### [Exercise instructions]
Return the material word for word, starting with its first line and ending after the line that contains "settings-panel: Settings 4 X Start: 0000 MB End: 4482 MB… is".

[Opening Listed records section]

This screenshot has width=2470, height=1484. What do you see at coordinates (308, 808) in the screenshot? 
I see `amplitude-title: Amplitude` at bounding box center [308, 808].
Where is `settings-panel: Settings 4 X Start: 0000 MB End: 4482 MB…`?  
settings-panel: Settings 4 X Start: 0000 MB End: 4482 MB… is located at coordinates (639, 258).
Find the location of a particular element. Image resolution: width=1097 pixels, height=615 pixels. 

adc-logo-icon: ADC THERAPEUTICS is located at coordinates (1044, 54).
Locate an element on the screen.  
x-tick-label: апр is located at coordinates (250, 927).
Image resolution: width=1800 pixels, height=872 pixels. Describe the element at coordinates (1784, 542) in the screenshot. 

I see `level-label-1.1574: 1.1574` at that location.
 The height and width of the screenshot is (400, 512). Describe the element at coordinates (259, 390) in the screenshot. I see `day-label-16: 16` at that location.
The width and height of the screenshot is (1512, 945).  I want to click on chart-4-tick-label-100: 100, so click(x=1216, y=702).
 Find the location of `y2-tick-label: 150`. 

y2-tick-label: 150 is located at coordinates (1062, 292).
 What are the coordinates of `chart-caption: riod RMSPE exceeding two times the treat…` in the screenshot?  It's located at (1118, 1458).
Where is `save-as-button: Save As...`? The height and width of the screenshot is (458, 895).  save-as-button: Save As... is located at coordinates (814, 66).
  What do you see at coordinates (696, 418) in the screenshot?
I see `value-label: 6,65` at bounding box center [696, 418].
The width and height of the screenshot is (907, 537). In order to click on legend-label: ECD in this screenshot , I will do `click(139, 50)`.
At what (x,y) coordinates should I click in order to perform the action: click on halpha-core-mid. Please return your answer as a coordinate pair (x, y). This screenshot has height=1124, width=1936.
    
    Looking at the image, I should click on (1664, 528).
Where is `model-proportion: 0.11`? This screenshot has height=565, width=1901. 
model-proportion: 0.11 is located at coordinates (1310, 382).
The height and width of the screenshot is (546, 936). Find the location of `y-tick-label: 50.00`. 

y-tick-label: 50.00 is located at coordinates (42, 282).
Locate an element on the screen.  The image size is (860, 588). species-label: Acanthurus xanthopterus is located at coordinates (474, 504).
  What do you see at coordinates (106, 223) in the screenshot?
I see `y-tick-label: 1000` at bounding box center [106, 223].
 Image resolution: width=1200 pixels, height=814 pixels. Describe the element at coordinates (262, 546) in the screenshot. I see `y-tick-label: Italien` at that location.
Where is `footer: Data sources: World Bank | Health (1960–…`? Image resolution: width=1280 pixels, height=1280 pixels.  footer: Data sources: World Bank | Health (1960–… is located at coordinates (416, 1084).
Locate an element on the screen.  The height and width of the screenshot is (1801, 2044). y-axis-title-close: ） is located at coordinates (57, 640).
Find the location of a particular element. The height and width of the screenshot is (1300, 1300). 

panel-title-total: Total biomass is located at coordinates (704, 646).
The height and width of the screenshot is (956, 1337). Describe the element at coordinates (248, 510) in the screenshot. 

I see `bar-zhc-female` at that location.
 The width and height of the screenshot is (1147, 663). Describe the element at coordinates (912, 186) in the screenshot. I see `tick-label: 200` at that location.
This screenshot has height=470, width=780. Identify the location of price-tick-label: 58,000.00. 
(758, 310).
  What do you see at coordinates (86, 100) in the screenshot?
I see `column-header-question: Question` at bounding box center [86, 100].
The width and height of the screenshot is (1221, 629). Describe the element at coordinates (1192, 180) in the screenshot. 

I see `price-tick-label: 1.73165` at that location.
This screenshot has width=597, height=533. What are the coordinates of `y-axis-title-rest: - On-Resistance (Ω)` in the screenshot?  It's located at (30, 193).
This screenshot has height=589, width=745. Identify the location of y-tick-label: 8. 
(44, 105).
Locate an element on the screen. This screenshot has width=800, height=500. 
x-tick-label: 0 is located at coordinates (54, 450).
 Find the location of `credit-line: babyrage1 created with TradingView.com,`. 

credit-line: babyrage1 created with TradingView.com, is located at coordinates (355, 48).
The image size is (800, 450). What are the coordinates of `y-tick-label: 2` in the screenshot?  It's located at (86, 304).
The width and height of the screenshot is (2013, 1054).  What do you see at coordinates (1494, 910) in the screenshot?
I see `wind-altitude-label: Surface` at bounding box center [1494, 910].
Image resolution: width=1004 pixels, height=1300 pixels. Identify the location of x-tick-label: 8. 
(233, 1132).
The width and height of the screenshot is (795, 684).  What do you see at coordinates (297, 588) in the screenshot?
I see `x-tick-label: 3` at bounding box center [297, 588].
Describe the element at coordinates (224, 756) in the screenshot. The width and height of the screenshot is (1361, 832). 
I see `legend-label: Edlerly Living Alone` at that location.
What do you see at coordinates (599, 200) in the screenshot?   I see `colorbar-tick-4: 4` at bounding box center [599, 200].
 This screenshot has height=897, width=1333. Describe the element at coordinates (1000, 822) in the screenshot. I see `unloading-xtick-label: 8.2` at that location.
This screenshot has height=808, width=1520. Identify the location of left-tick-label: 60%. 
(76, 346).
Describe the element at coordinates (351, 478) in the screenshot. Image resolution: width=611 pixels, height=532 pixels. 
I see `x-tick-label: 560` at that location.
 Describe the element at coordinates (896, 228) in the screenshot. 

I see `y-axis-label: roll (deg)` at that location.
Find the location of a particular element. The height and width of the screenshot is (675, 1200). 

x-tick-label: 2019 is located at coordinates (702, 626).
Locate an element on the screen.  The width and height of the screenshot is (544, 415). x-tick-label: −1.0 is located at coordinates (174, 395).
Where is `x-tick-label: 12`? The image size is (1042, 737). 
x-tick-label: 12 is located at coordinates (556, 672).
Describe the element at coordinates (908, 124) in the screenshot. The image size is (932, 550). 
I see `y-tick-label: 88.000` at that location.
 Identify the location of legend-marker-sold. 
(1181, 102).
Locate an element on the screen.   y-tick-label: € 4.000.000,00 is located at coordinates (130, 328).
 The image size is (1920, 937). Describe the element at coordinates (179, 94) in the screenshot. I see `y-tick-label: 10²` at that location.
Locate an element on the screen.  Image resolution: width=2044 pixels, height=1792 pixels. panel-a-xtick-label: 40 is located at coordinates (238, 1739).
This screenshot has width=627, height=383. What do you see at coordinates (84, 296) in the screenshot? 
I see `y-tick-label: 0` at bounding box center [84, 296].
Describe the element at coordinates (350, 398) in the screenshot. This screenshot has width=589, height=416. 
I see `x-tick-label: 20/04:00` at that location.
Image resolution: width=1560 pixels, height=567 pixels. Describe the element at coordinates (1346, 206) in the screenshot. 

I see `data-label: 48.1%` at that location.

[Closing Listed records section]

### [Solved problem]
This screenshot has width=2470, height=1484. What do you see at coordinates (308, 808) in the screenshot? 
I see `amplitude-title: Amplitude` at bounding box center [308, 808].
Where is `settings-panel: Settings 4 X Start: 0000 MB End: 4482 MB…`?  
settings-panel: Settings 4 X Start: 0000 MB End: 4482 MB… is located at coordinates (639, 258).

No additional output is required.